* **TEXT PROVIDED**:
-*-*-

We randomly sample 200 examples from the SEP benchmark and project their token hidden states with t-SNE. Each point is one token, colored by its semantic role:

🔴 Probe tokens — instruction-like adversarial text injected into the data section.
🔵 Instruction tokens — tokens in the legitimate system/instruction section.
🟢 Normal data tokens — benign content in the data section.

A well-defended model should push probe tokens (red) away from the instruction cluster (blue) and into the data cluster (green), so the first attention block never mistakes injected commands for genuine instructions.

Undefended (Llama-3.1-8B-Instruct)	Ours (DRIP)

All three token types overlap in a single undifferentiated cloud. From the model's perspective, an adversarial instruction in the data section is geometrically indistinguishable from a legitimate system instruction, which is precisely why the attack lands.	The clearest separation: instruction tokens (blue) form a compact, isolated cluster, normal data tokens (green) occupy a distinct region, and crucially the probe tokens (red) co-locate with the data cluster, away from the instruction cluster. By the first attention block, the model already treats injected commands as ordinary data.

-*-*-

* **RECORDS PROVIDED**:
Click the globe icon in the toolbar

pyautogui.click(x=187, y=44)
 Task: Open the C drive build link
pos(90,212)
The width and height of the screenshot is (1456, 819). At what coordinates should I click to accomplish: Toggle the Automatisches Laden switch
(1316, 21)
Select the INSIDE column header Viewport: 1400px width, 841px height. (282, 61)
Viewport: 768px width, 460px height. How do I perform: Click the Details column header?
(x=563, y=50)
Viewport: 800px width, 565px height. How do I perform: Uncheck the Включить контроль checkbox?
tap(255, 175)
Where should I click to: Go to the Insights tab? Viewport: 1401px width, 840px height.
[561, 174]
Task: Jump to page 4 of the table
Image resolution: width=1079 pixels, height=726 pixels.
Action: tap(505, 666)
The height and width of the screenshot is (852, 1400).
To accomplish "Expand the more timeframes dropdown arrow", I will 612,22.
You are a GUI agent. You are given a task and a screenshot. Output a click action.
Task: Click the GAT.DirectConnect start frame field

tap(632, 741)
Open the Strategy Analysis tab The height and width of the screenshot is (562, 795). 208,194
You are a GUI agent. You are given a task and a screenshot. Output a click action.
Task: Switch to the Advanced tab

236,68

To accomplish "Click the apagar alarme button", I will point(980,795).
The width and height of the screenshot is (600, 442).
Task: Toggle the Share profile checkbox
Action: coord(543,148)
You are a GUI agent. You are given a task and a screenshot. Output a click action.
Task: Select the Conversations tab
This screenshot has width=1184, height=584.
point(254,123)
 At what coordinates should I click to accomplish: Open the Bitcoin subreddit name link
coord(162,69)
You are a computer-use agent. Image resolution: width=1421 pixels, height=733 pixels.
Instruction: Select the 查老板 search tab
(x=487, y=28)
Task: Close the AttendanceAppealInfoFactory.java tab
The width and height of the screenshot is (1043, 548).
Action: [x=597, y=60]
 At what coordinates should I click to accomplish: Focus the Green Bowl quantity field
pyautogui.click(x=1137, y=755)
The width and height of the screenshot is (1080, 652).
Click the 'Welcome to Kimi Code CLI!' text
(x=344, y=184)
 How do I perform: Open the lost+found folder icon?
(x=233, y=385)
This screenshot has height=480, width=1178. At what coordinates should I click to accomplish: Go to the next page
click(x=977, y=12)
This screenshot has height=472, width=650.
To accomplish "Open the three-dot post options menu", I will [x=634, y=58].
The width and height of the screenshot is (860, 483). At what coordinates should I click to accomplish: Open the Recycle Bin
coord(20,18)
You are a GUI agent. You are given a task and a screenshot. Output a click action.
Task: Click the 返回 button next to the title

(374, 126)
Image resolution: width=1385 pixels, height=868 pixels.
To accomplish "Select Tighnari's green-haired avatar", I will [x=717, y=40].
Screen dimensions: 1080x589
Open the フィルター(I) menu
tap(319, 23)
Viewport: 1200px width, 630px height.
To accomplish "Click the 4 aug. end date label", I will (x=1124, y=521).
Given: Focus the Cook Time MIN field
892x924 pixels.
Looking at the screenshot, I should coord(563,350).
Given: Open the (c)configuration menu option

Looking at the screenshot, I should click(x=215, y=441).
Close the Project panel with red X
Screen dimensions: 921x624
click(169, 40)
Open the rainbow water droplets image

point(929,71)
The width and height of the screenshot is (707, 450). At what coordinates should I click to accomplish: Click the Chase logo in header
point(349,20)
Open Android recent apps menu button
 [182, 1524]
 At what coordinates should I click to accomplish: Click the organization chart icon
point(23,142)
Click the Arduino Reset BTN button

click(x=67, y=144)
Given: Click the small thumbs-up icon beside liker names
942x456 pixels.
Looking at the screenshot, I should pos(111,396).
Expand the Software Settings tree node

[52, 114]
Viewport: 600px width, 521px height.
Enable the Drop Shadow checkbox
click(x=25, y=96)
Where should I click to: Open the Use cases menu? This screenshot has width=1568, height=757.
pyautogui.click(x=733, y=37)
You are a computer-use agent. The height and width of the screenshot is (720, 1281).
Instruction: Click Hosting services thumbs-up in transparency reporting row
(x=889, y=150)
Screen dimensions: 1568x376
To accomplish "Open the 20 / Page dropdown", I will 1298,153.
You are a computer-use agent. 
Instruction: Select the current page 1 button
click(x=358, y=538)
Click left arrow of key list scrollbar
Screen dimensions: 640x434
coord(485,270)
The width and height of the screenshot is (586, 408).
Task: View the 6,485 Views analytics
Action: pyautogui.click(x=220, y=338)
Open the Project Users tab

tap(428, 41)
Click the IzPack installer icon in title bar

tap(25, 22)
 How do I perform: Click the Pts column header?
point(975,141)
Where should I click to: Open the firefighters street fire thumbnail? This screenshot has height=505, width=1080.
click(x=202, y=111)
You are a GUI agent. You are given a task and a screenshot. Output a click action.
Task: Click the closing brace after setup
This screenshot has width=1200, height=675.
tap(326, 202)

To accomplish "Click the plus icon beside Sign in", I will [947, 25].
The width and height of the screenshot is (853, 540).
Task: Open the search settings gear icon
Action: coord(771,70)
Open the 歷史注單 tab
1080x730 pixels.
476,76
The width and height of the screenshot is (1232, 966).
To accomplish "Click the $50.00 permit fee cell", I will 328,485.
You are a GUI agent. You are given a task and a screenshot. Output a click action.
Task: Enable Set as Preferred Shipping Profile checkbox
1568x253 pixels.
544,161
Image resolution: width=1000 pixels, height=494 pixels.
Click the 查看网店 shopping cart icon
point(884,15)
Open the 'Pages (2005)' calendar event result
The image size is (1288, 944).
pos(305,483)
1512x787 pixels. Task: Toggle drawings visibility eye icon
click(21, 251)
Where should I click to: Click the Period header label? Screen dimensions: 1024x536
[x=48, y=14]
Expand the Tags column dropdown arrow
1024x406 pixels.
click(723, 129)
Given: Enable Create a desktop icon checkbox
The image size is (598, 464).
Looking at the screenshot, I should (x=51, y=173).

-*-*-

* **YOUR GOAL**: In the text about t-SNE projections of token hidden states, which model is the undefended one? These records come from a different source than the text.

* **RESULT**: Llama-3.1-8B-Instruct